I Aim to Misbehave: A Comment on Humanist Communities

Over at Almost Diamonds and Temple of the Future respectively, Stephanie Zvan and James Croft, two people whose work I think very highly of, are having a discussion on Humanist communities. James and I have previously had discussions on the language use around the Harvard Humanist Chaplaincy (now Community, I see), but I have not yet really written my thoughts on the idea of such communities, as counters to the religious variety. I'll do that here, as well as in the future, I'm sure.

I'm going to start with a film reference. In Joss Whedon's Serenity, the movie made to round up some plot lines from the utterly brilliant yet cruelly canceled Firefly, main character Captain Mal Reynolds, played by Nathan Fillion, has a superb monologue. Without going into too much detail for the philistines among you who have not seen it, it comes after a revelation of a massive coverup by the Alliance, the authoritarian ruling government of the galaxy. It's a horrific tale, and Mal decides that the crew have to reveal it to the people; he says [emphasis mine]
"Sure as I know anything, I know this - they [the Alliance] will try again. Maybe on another world, maybe on this very ground swept clean. A year from now, ten? They'll swing back to the belief that they can make people... better. And I do not hold to that. So no more runnin'. I aim to misbehave."
The bolded segment here is the heart of my problem. It was further enforced when Crommunist posted this piece the other day in which he detailed a conversation he and James had had over ostracizing potential attendees from Humanist communities, which James apparently has no problem with doing.

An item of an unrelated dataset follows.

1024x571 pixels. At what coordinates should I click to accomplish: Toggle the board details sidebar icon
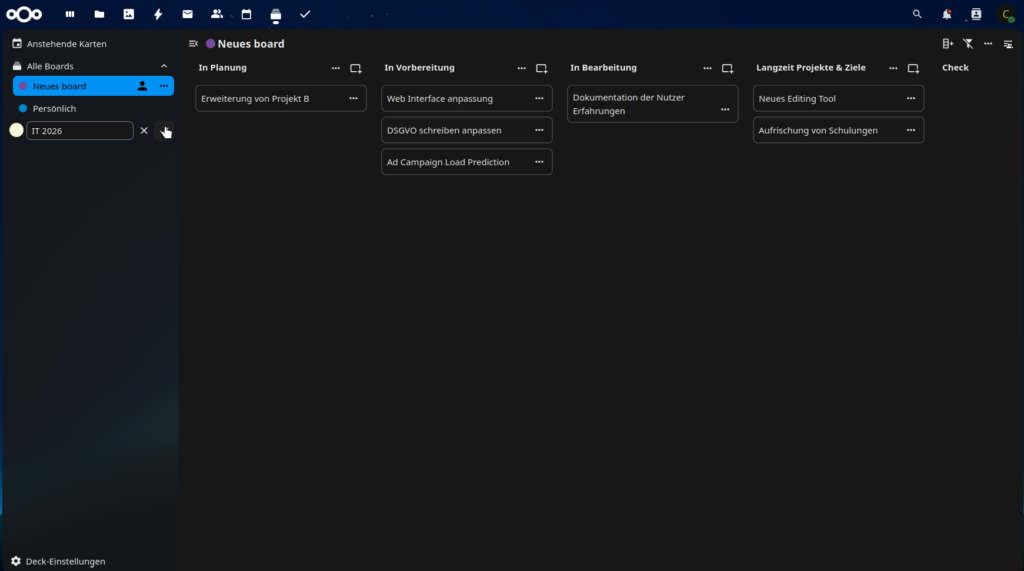(1008, 44)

I worry about this quite a bit. One of the things that I have seen over and over again as I have been a secular activist is that atheists and rationalists will use their criticisms of religion to create a new dogma on their own, another set of principles that set up an unchallengeable belief system: as I have learned previously, to criticize Richard Dawkins in this movement is akin to stealing groceries from little old ladies, in terms of the righteous backlash.

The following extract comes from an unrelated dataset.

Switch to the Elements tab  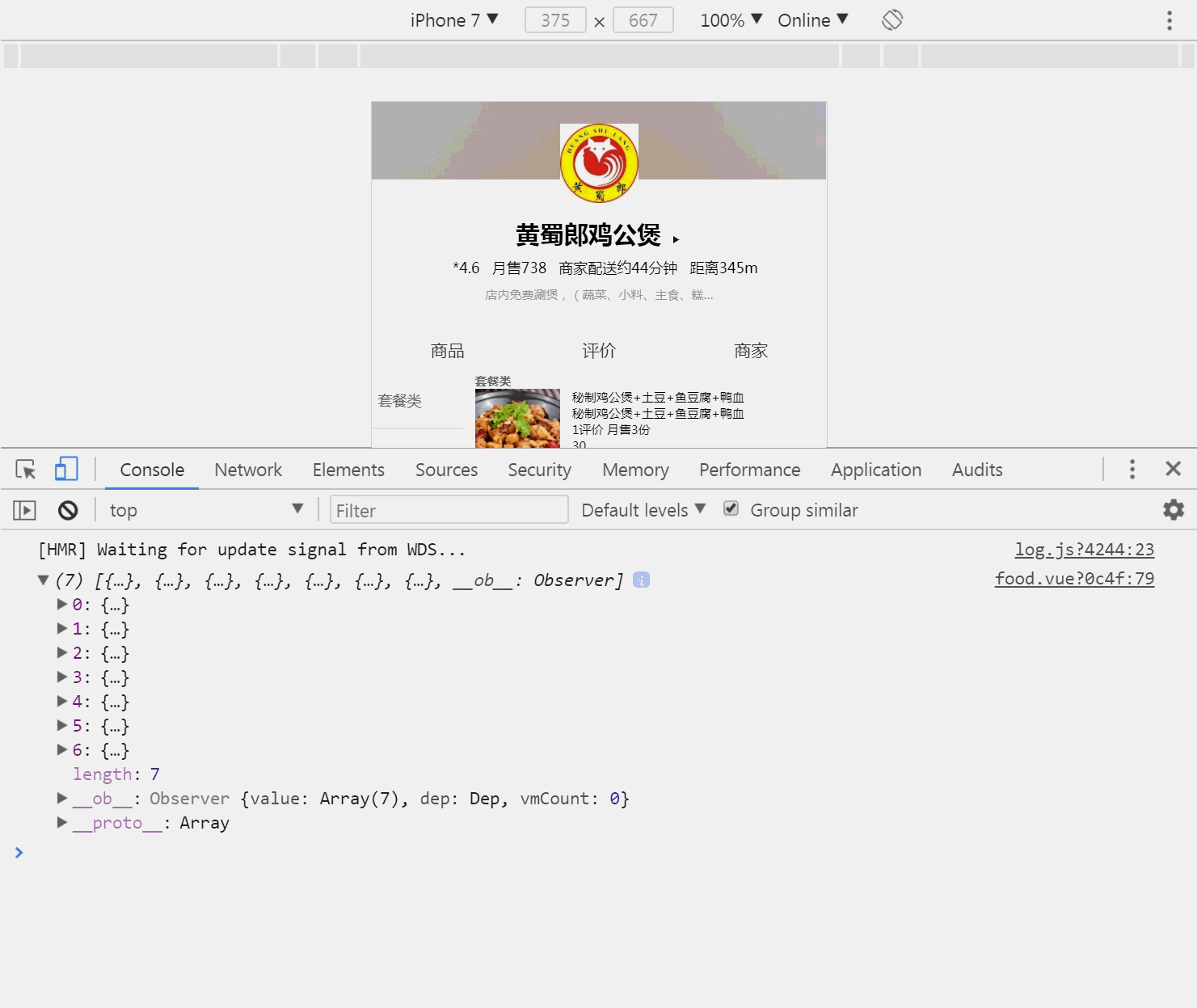coord(348,470)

Though James will certainly argue otherwise, I worry that this kind of thing is what would happen in a Humanist community like those he wants to set up. When he says things like he did to Crommunist, about not being bothered about accepting everyone, he is inevitably setting up a binary of right and wrong. And, to borrow from Thedor Adorno, we must be wary of creating collective ethos, of setting up hierarchies of morality; collective ethos are almost always conservative ones, which Judith Butler characterizes as postulating a "false unity that attempts to suppress the difficulty and discontinuity existing within any contemporary ethos" (Giving an Account of Oneself, p. 4).

I encourage James and all other secularists to apply the same rationality and skepticism that they prize to their own views. Hierarchical divisions, based on virtue or reason or whatever, will break this movement as sure as anything.